Dalla borsa di Audrey alla 1972 «Adesso scommetto sui giovani»
Ardavast Serapian e i 45 anni nel laboratorio di Milano in via Jommelli «Da ragazzo passavo l’estate in azienda. Così ho imparato il mestiere»
Se vuoi tentare di rubare un milione di dollari, il farlo con grande stile può essere d’aiuto. Meglio ancora se hai l’accessorio giusto. Lo sapeva bene Audrey Hepburn, icona (vera) d’eleganza. Eccola prosciugata in un tailleur color corda, creato per lei da Hubert de Givenchy; al braccio una borsa bianca, dalle linee geometriche, realizzata «su misura» nell’atelier milanese di Serapian.
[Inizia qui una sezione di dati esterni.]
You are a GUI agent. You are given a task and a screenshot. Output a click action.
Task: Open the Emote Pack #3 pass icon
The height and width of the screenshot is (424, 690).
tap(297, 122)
Un’immagine di campagna? Assolutamente no. Bensì un frame dalla pellicola di William Wyler, «How to steal a million», in cui Hepburn interpreta la figlia di un falsario di opere d’arte: per necessità si trasforma in una ladra per evitare la galera al padre. Con quel look la fa franca e fa pure innamorare Peter O’Toole.
Correva l’anno 1966… E Serapian, cognome di origine armena, era già sinonimo di eccellenza artigianale made in Italy nel mondo, con le sue creazioni di alta pelletteria. Quell’immagine hollywoodiana rappresenta sviluppo e notorietà ottenuti nei due decenni precedenti. «Da quando mio padre Stepan (dopo essere giunto nel 1923 a Milano, lasciando l’Anatolia e passando per Aleppo, Corfù e Venezia: nel 2009 e 2011, proprio a Milano
e Venezia, l’apertura delle due prime boutique del marchio ndr) aveva dato vita ufficialmente nel 1945 al marchio Stefano Serapian; al suo fianco, come sempre, mia madre Gina, conosciuta nel 1938», ricorda Ardavast Serapian, presidente e amministratore delegato della griffe. I genitori coinvolgono in azienda Arda (questo il soprannome del figlio), sin da ragazzo. «Ho imparato tutti i segreti del mestiere e quelli legati alle più complesse lavorazioni dei pellami pregiati, trascorrendo parte delle mie vacanze estive (in realtà era un “invito” obbligato dei genitori ndr), al fianco degli artigiani nel laboratorio milanese di via Jommelli», prosegue. Si tratta del laboratorio dove sin dagli anni Quaranta nascono quelli che all’epoca venivano definiti «prodotti su ordine del cliente», in inglese l’oggi «metabolizzato» concetto di bespoke; invece la produzione delle collezioni avviene nella fabbrica di Varese, aperta nel 1970, trasformata e ampliata nel 2005: ne escono mensilmente oltre 10mila esclusivi pezzi.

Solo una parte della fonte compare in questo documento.